Crossword puzzle: why the British recruited chess players during WWII
It’s not the oldest game in history, but it comes close – the earliest chess (or a form of chess) dates back to 6AD and was discovered in India. It was called chaturangaand was a four-player game instead of two.
Since then, the game has gone through several civilizations and comes out more complex and difficult to master. It’s not as simple as following a pattern on the board – each piece has a specific move it can make, and the game requires you to remember not only the movement of your own pieces but also that of your opponents.
Learning techniques, reading your opponent to understand their strategy, and adapting to their moves all add additional levels of difficulty. Add to that the time constraint, and you will understand why the winners of chess tournaments are called “grandmasters”.
The supremely strategic and logical mind of chess champions has been used in much higher stakes situations throughout history. At the start of World War II, British intelligence established a high security operation at Bletchley Park, where code breakers gathered to crack the ciphers of the Nazi armed forces – Wehrmacht, Luftwaffe and Kriegsmarine.

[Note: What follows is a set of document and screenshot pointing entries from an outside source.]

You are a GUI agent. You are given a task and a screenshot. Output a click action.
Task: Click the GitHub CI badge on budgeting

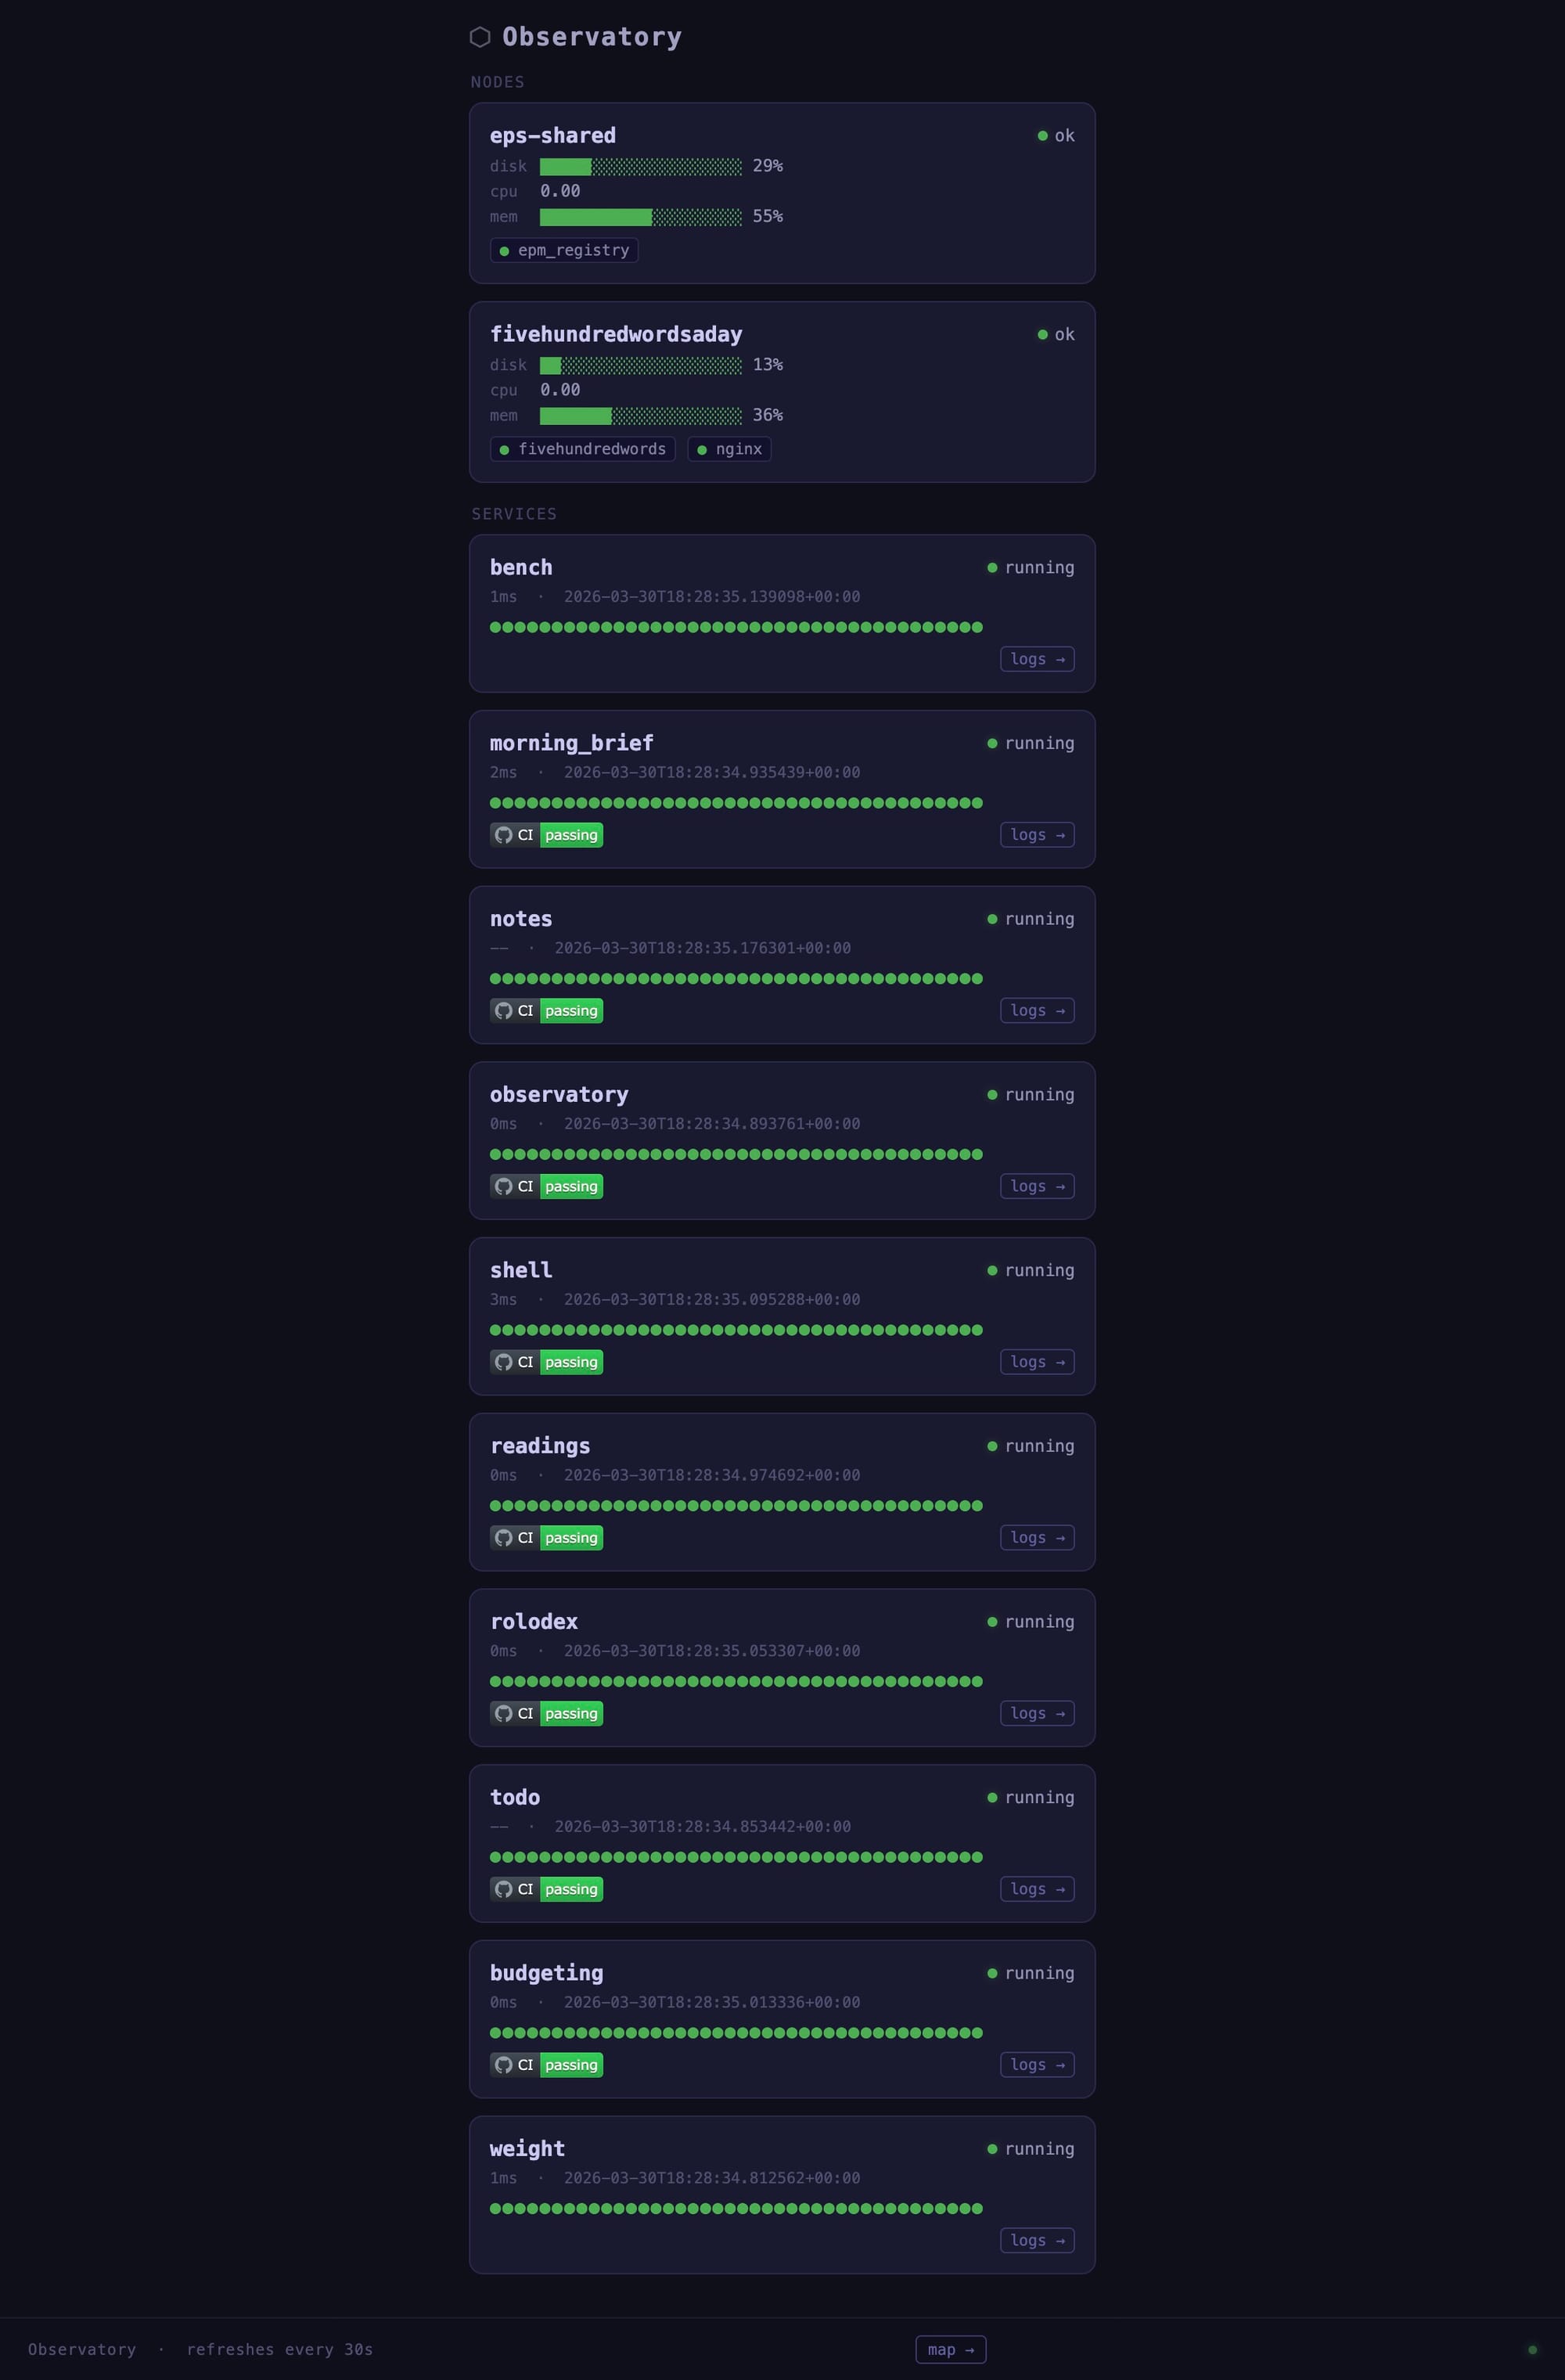tap(546, 2065)
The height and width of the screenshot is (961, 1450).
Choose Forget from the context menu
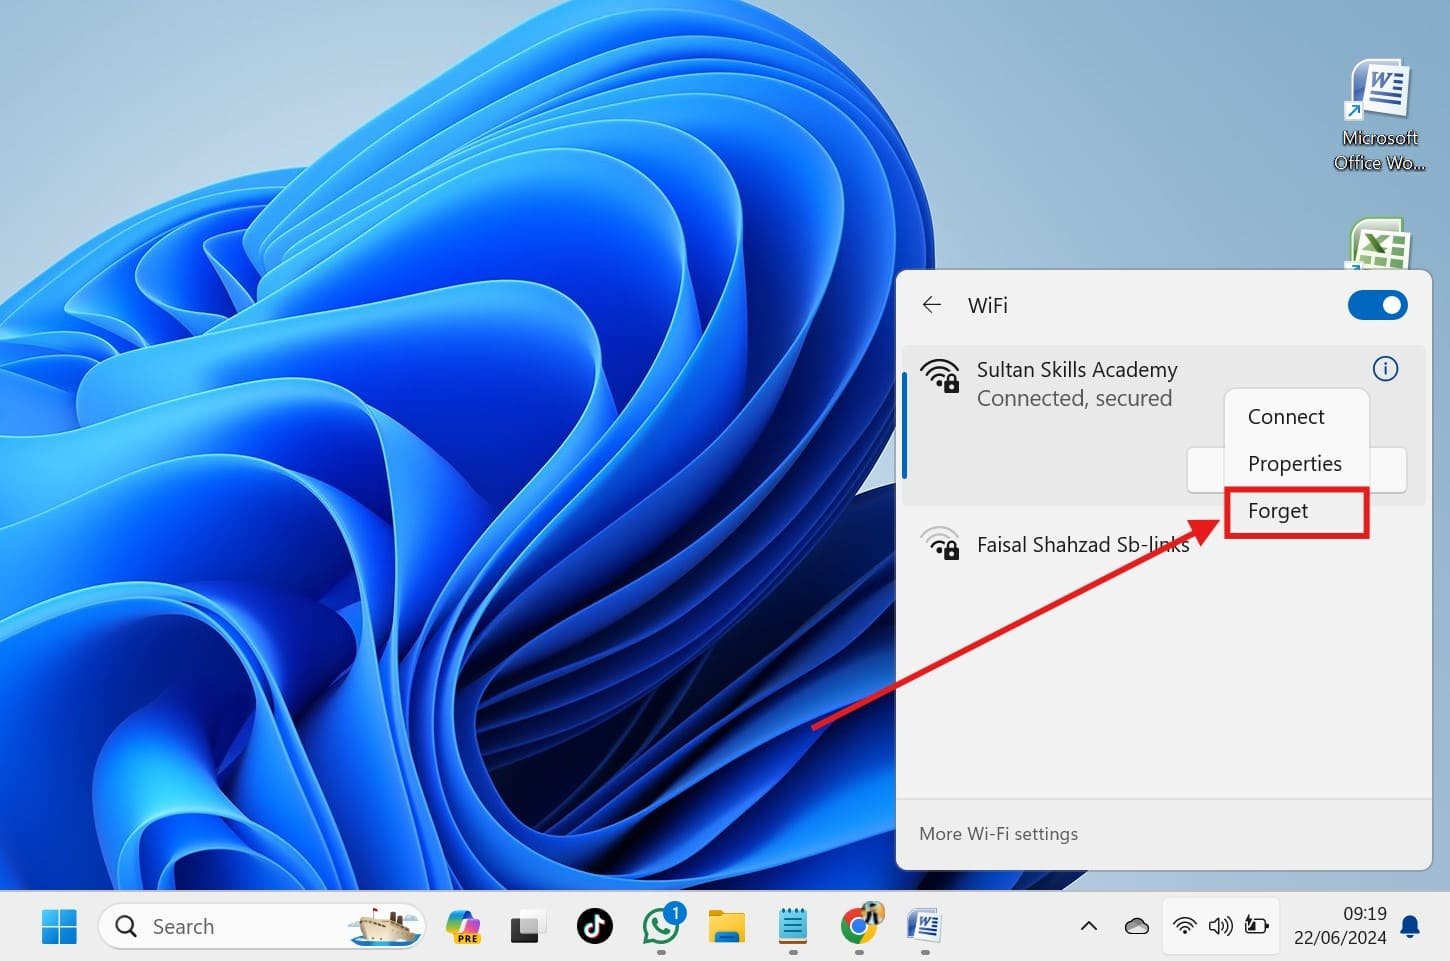(x=1278, y=511)
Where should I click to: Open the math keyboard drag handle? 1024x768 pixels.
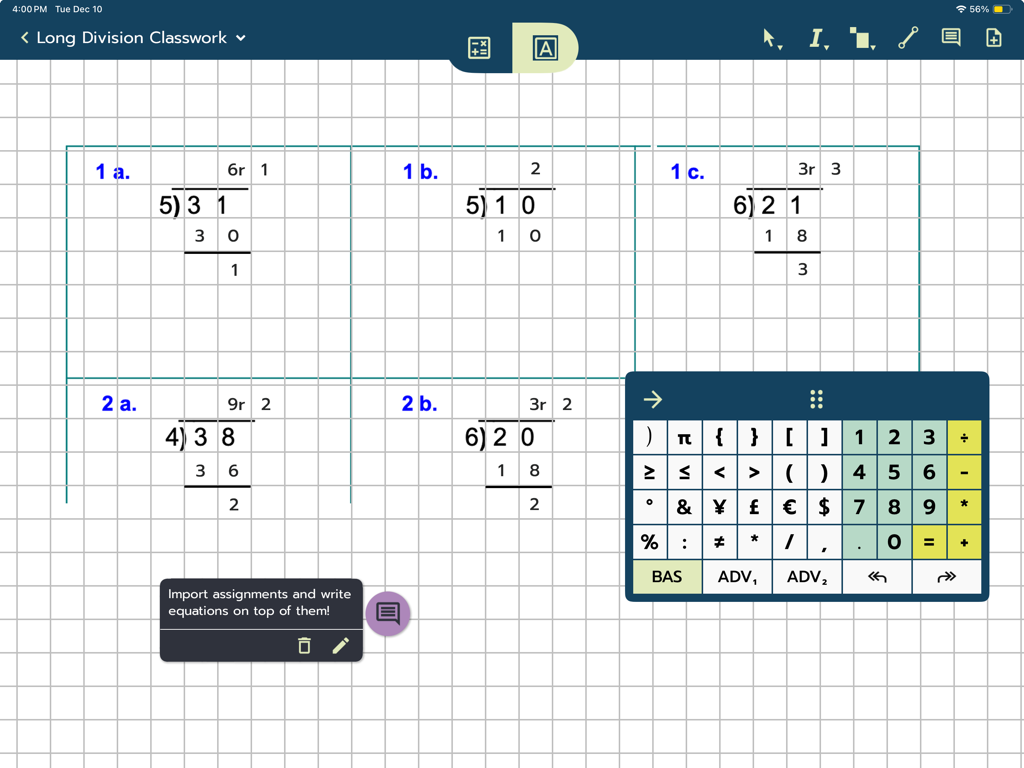(x=816, y=399)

Bletchley Park is known for recruiting virtually every leading chess master in the UK with the aim of breaking the code. One of them, Conel Hugh O’Donel Alexander, for example, was twice named British chess champion and even beat future Soviet world champion Mikhail Botvinnik in the 1946 Anglo-Soviet radio match.
Alan Turing, the English mathematician whose ideas led to early versions of modern computing, was also a chess player, although he did not excel at it. According to an April 2020 report on the American news site The Article, although he was not adept at the game, Turing was fascinated by chess and created the first viable chess program. He developed algorithms on paper, which could lead to a selection of chess moves – similar to computer chess. Since computers had not yet been invented, the program worked with paper and pencil.